How many -RT Controls do I need - (Oct/25/2007 )
A little bit of background so the question makes some sense. I micro-dissect wings and legs from three different strains of my model organism (Nasonia) and then test levels of two different genes in each tissue. That gives me 2tissuex3strainsx3genes(2+RP49 control). I am trying to fit them onto a single 96-well PCR plate and still have room for -RT controls.
1. Do I need to run a -RT control for each of the genes, or can I just have one row of -RT controls? i.e. -RT controls for each tissue from each strain.
2. I run the samples in triplicate, do I need to do the same for the -RT controls or can I run them in say, duplicates?
Thanks for all the help!!
I would say you could get away with duplicates, but I would definitlely do them for each gene. usually my triplicates all look the same but sometimes there is one that peaks a little at high cycles while the rest are clean.
Each gene.
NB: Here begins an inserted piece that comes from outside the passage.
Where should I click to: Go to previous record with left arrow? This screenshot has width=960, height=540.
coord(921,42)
Duplicates. (I even do only one well -RT sometimes. Baaad practice )
I am new at this (just starting out) but I was wondering: is it acceptable to only test for a housekeeping gene in your -RT controls?
I am asking this since I will be doing a large RT-PCR experiment with 27 genes, so this would save me an enormous amount of time, money and tissue sample.
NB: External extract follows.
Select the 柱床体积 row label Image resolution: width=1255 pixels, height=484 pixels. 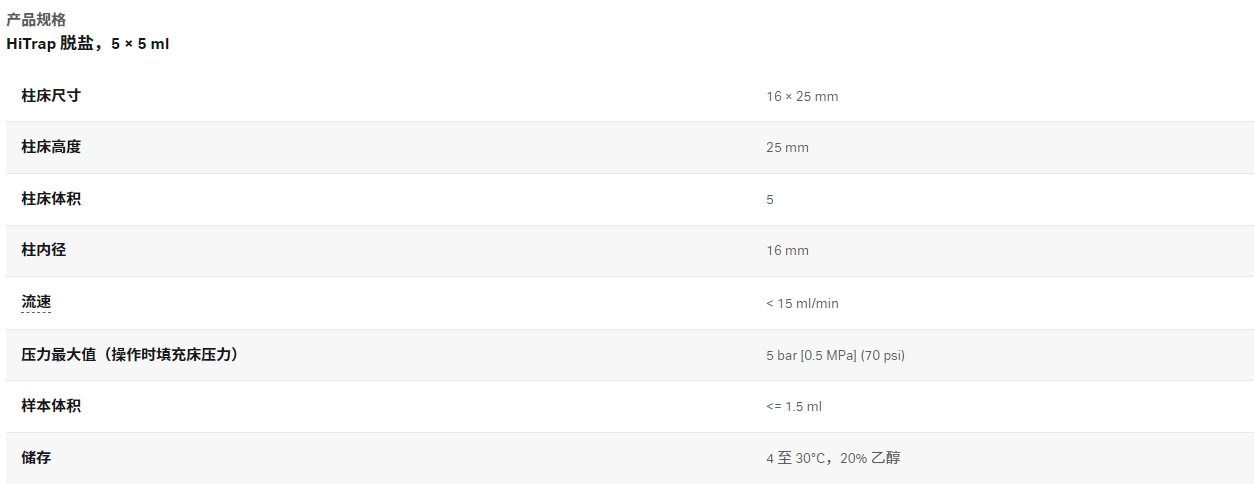[x=51, y=199]
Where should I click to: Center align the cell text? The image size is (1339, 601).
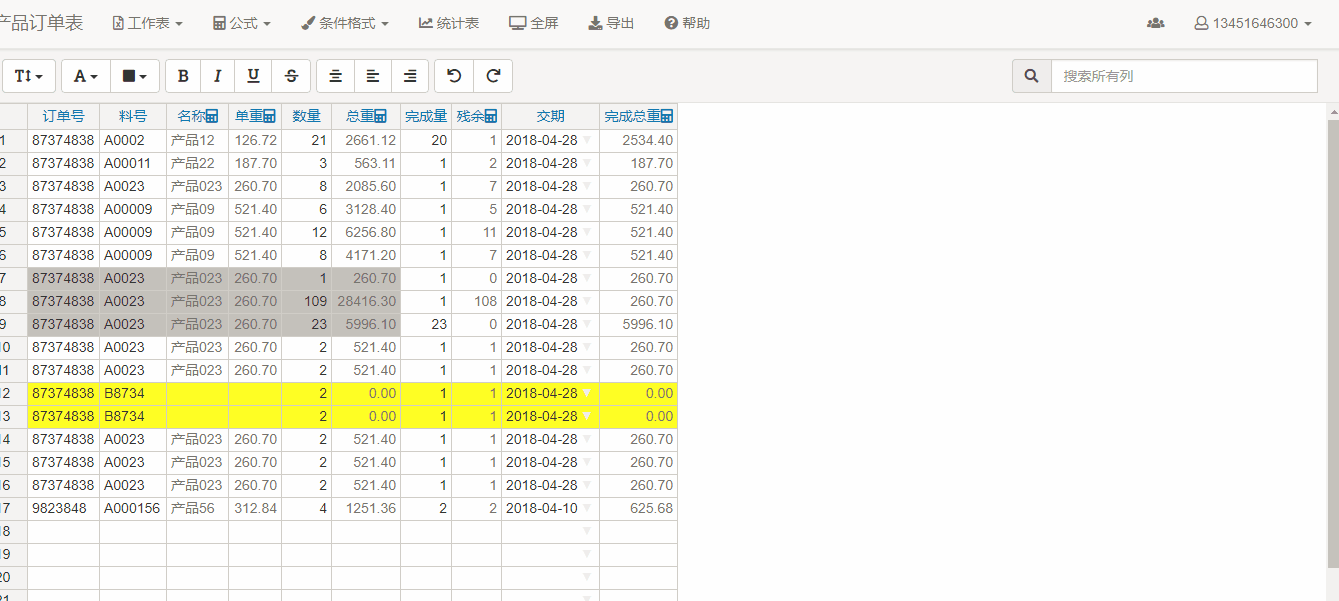point(335,76)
I would first prepare all cDNA samples before amplificating the 27 genes of interest so the samples can't become contaminated with amplicon (these genes have never been studied before in my lab so I believe there is no chance of them contaminating samples or having contaminated lab material in large quantities). My reasoning is: if there is a contamination of my samples, this contamination should include common housekeeping genes, so checking for contamination with housekeeping genes is sufficient.
Is my reasoning correct or should I test all 27 genes?